(Data excerpts)
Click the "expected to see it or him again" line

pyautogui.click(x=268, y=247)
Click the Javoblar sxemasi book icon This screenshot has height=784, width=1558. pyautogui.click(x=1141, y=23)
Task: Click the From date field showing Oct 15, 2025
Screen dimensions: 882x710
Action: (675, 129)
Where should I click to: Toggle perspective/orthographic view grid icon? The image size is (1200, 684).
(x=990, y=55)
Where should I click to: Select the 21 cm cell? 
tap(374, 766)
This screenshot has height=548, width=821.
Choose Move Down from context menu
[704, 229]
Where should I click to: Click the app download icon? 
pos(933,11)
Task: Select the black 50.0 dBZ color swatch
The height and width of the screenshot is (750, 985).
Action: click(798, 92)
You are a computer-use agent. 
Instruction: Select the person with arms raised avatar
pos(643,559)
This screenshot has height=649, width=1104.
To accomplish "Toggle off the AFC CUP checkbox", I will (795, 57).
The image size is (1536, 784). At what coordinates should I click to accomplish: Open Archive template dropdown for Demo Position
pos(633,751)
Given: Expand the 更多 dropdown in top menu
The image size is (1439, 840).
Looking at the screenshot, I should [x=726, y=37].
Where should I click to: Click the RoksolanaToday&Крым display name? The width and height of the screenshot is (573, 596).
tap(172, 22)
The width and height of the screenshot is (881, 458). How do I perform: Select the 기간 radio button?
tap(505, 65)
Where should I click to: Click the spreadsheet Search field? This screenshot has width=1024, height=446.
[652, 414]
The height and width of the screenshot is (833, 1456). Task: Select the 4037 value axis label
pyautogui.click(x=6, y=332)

- **Problem details**
Give an exact copy of the lines above, from the top of the records to the line that contains "This screenshot has height=649, width=1104.", taking in both ends.

- **Result for this exercise**
Click the "expected to see it or him again" line

pyautogui.click(x=268, y=247)
Click the Javoblar sxemasi book icon This screenshot has height=784, width=1558. pyautogui.click(x=1141, y=23)
Task: Click the From date field showing Oct 15, 2025
Screen dimensions: 882x710
Action: (675, 129)
Where should I click to: Toggle perspective/orthographic view grid icon? The image size is (1200, 684).
(x=990, y=55)
Where should I click to: Select the 21 cm cell? 
tap(374, 766)
This screenshot has height=548, width=821.
Choose Move Down from context menu
[704, 229]
Where should I click to: Click the app download icon? 
pos(933,11)
Task: Select the black 50.0 dBZ color swatch
The height and width of the screenshot is (750, 985).
Action: click(798, 92)
You are a computer-use agent. 
Instruction: Select the person with arms raised avatar
pos(643,559)
This screenshot has height=649, width=1104.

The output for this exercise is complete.